30 de março de 2012

«É bom trabalhar nas Obras» (109)

«Essa tarde tinha combinado jantar em casa de Alejandro Zambra, escritor e meu amigo. Quando cheguei, contei-lhe a história e pedi-lhe que me acompanhasse ao apartamento daquela mulher. Não era longe de onde ele vivia e aceitou de bom grado. Quando a mãe de Ximena abriu a porta, vi o quadro na parede maior da sua sala. Tratava-se de uma pintura com um poder de atracção igual ao que pode ter um rosto com muito magnetismo. Pelo menos, foi esse o efeito que teve sobre mim.

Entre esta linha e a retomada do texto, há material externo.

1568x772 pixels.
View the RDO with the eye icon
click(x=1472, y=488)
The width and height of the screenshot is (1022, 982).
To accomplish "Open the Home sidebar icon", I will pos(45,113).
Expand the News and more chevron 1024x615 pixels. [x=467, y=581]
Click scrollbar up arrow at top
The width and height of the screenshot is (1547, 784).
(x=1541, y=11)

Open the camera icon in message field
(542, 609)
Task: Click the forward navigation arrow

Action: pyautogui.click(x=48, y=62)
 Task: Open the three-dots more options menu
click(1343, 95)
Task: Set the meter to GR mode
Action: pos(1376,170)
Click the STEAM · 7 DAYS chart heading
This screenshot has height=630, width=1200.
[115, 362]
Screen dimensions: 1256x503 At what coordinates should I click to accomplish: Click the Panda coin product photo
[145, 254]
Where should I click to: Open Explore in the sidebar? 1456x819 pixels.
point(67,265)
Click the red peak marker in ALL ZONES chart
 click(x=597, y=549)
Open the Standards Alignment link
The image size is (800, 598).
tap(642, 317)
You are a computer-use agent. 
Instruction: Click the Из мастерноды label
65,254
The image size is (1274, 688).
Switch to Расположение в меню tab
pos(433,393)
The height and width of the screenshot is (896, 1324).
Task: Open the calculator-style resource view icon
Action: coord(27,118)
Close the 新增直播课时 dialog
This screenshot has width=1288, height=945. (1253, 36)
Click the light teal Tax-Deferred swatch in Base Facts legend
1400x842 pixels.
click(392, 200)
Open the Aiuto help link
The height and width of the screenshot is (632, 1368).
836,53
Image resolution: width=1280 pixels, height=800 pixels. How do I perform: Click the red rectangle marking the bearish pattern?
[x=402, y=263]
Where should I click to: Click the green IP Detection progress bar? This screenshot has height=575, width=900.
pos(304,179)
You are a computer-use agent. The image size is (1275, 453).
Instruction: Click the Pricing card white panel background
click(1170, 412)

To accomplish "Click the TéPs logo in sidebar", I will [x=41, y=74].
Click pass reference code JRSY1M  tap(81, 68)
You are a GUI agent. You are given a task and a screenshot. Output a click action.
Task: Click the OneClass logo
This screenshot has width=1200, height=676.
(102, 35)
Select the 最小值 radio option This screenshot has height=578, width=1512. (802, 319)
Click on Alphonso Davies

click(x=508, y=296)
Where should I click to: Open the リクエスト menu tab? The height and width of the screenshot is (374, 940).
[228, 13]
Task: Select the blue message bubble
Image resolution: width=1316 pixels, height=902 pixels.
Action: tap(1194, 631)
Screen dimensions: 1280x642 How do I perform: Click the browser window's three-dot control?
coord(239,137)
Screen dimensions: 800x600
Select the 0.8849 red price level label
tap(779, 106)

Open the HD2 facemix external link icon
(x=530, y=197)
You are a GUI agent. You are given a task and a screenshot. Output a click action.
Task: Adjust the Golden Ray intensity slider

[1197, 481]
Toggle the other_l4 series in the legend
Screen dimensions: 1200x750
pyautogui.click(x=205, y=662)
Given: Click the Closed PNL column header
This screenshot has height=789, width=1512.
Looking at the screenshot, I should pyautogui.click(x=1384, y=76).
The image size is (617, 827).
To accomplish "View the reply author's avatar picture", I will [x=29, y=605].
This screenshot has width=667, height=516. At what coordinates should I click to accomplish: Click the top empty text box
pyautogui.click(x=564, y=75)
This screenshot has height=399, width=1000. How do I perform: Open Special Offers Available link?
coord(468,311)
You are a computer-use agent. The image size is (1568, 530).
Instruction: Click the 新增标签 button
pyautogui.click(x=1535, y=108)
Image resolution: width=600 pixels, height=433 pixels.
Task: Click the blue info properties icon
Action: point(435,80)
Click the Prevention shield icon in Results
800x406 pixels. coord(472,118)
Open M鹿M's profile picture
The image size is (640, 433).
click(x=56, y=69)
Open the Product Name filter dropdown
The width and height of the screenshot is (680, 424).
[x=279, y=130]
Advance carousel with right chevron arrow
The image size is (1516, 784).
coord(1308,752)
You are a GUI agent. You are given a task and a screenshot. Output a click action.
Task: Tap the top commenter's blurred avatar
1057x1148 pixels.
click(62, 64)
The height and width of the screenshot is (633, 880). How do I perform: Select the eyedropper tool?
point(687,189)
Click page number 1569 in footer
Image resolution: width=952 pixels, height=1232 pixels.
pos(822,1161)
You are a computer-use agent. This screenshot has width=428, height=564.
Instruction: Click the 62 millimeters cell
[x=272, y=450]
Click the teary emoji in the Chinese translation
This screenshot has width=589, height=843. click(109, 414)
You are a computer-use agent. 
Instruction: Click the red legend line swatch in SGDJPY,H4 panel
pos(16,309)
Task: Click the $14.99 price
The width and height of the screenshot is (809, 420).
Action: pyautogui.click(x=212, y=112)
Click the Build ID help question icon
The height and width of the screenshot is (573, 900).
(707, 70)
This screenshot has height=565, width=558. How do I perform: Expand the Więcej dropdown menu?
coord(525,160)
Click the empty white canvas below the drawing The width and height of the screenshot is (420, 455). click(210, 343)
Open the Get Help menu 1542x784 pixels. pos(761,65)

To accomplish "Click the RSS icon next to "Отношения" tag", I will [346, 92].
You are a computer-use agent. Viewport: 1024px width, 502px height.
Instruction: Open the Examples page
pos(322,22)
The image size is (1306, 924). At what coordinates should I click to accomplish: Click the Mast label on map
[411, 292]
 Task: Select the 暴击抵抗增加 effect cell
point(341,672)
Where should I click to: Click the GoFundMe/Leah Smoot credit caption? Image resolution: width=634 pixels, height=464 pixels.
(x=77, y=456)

Era, efectivamente, um retrato da nossa árvore, se é que as árvores pertencem a alguém. Sobre as pedras vulcânicas, as silhuetas de algumas crianças sentadas de frente ou de costas, cujos rostos não se conseguiam ver com nitidez; crianças meditabundas que não brincavam, nem sozinhos nem entre si. Crianças como ela e como eu. A pintura emocionou-me até às lágrimas. De repente, revivi a sensação de desamparo constante daqueles anos, mas, tal como nesse tempo, em que o choro em frente dos outros era a última coisa que me permitia, contive-me. Os comportamentos adquiridos durante a infância acompanham-nos sempre, e embora tenhamos conseguido, à custa de uma grande vontade, mantê-los à margem, agachados num lugar tenebroso da memória, quando menos esperamos atiram-se-nos à cara como gatos enfurecidos. Entretive-me a olhar as outras pinturas que a mãe de Ximena me mostrava e a responder delicadamente às perguntas que me fazia. A conversa não foi longa. Creio que nenhuma das duas estava disposta a abrir a comporta das emoções com medo do caudal que teria caído em cima de cada uma; era mais como o assomar das pontas de dois icebergues em movimento submarino. Embora fosse o meu dia livre, estava em viagem de trabalho, e não queria entrar nessa zona de vulnerabilidade que se impõe cada vez que invoco com palavras todas essas recordações e da qual levo vários dias a sair. Também não desejava magoá-la e pô-la num estado semelhante. Naquela casa, Alejandro e eu tomámos um chá e falámos de literatura, deixámos o meu filho brincar com um tambor marroquino que havia por ali. Fiquei a saber que Paula, a sua outra filha, também tinha voltado para Santiago, que tinha sido mãe como eu e era fã de Manu Chao. Depois, fomos embora. Sem deixar mais rasto do que um chupão esquecido.»
[Guadalupe Nettel, O corpo em que nasci; em tradução para a Teodolito;

1 comentário:

Cristina Torrão disse...

Continua deslumbrante.

Às vezes, também me acontece emocionar-me até às lágrimas, perante uma pintura, ou uma imagem.
Ou uma frase. Ou estes textos de Gaudalupe Nettel.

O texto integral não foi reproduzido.